===== KUTIPAN TEKS =====
Dengan belanja kesehatan per kapita pada 2023 sebesar Rp 2,2 juta (US$ 144,7), data ini menunjukkan kemajuan tetapi juga perlunya peningkatan, termasuk untuk belanja kesehatan pemerintah secara keseluruhan, yang masih relatif rendah, yaitu 2,9% produk domestik bruto (PDB).
Menjawab tantangan-tantangan ini, pada 2024 WHO memfasilitasi serangkaian lokakarya – termasuk kunjungan tim WHO ke Indonesia atau WHO Country Mission – dengan peserta dari berbagai sektor yang bertujuan memperkuat Akun Kesehatan Nasional (National Health Accounts/NHA) Indonesia dan mentransformasinya menjadi dapat digunakan oleh pembuat kebijakan. Sebagai bagian dalam upaya ini, bersama dengan Kemenkes, WHO mendukung analisis alokasi dana dengan berfokus pada mempertajam metodologi penelusuran belanja layanan kesehatan primer, belanja kefarmasian, dan pengeluaran per penyakit.
===== DATA YANG DITAMPILKAN =====
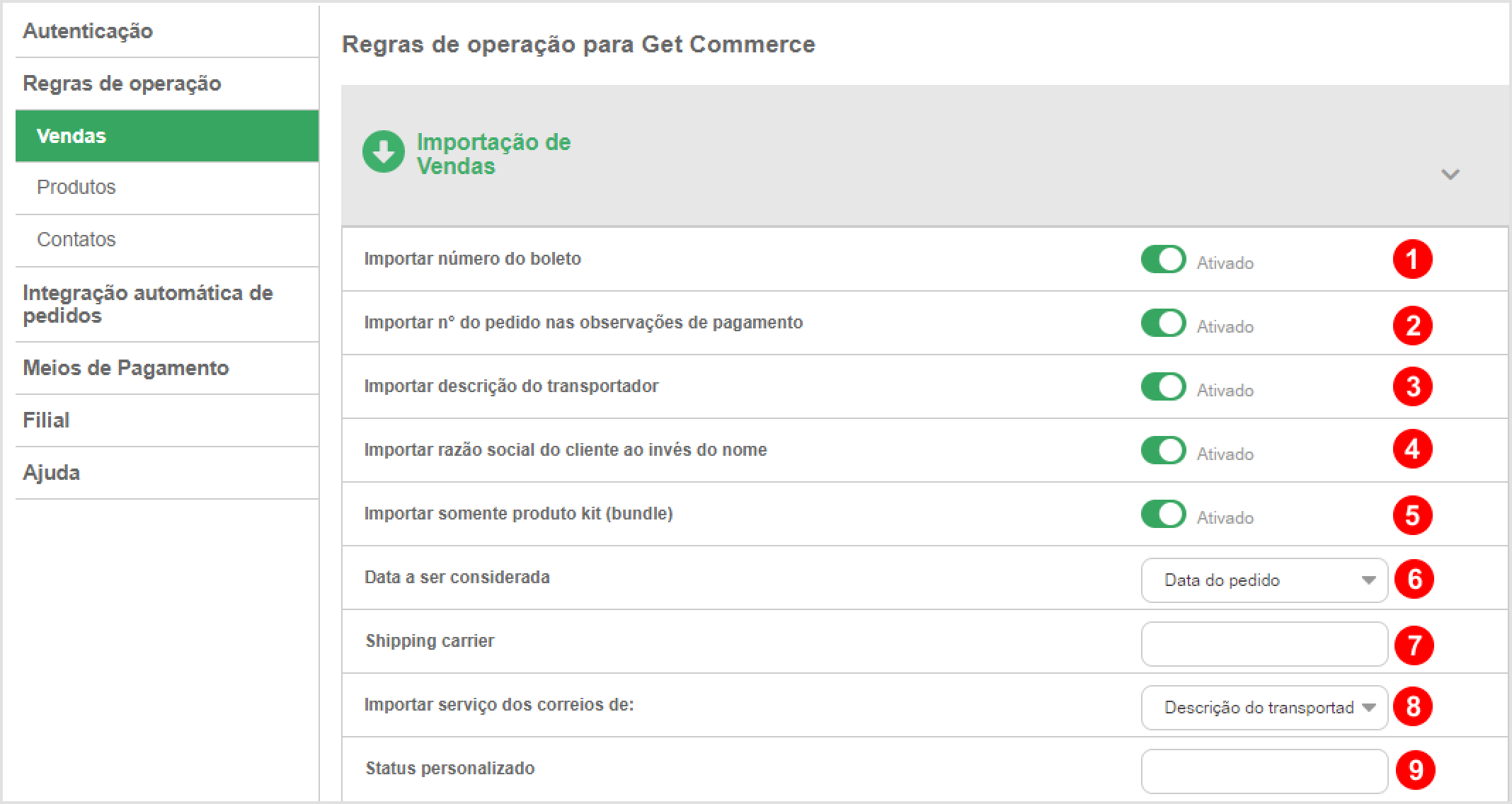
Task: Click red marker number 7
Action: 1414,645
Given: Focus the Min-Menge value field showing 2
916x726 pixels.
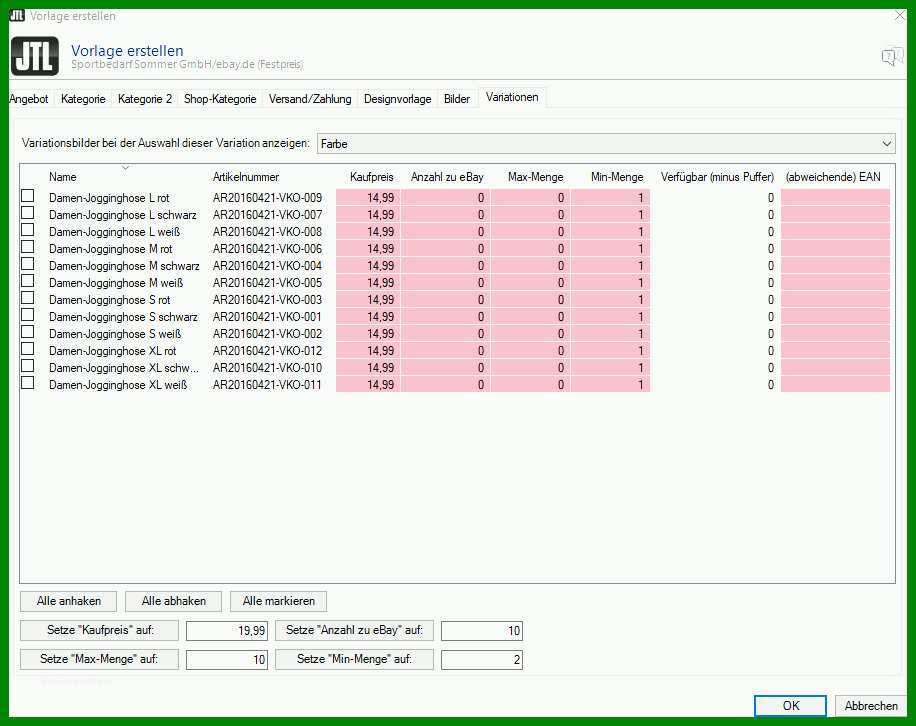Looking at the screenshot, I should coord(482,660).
=====
* [TANTANGAN]
(a) Menurut kutipan tentang belanja kesehatan Indonesia, berapa persen dari PDB belanja kesehatan pemerintah secara keseluruhan?
(b) Tuliskan lanjutan kutipan tentang belanja kesehatan Indonesia, dimulai setelah kalimat terakhirnya.
Entri-entri ini diambil dari sumber yang berbeda.

* [JAWABAN TUGAS]
(a) 2,9% dari produk domestik bruto (PDB).

(b)
Peningkatan penelusuran biaya mandiri dan dimasukkannya layanan rehabilitasi ke dalam akun kesehatan juga dibahas, sehingga memperkuat peran data sebagai tumpuan bagi kebijakan berbasis bukti. Masukan-masukan dari lokakarya, diskusi teknis, dan WHO Country Mission turut mengarahkan dukungan untuk layanan preventif (pencegahan) dan kuratif (penyembuhan) serta Agenda Transformasi Kesehatan menyeluruh Indonesia.
“Kolaborasi ini menjadi contoh pentingnya pengambilan keputusan berdasarkan data dalam ranah pembiayaan kesehatan,” ujar dr. Donald Pardede, mantan staf ahli Menteri Kesehatan, Bapak Budi Gunadi Sadikin. “Penelusuran belanja kesehatan yang akurat sangat penting untuk mengoptimalkan alokasi sumber daya dan mencapai CKS.”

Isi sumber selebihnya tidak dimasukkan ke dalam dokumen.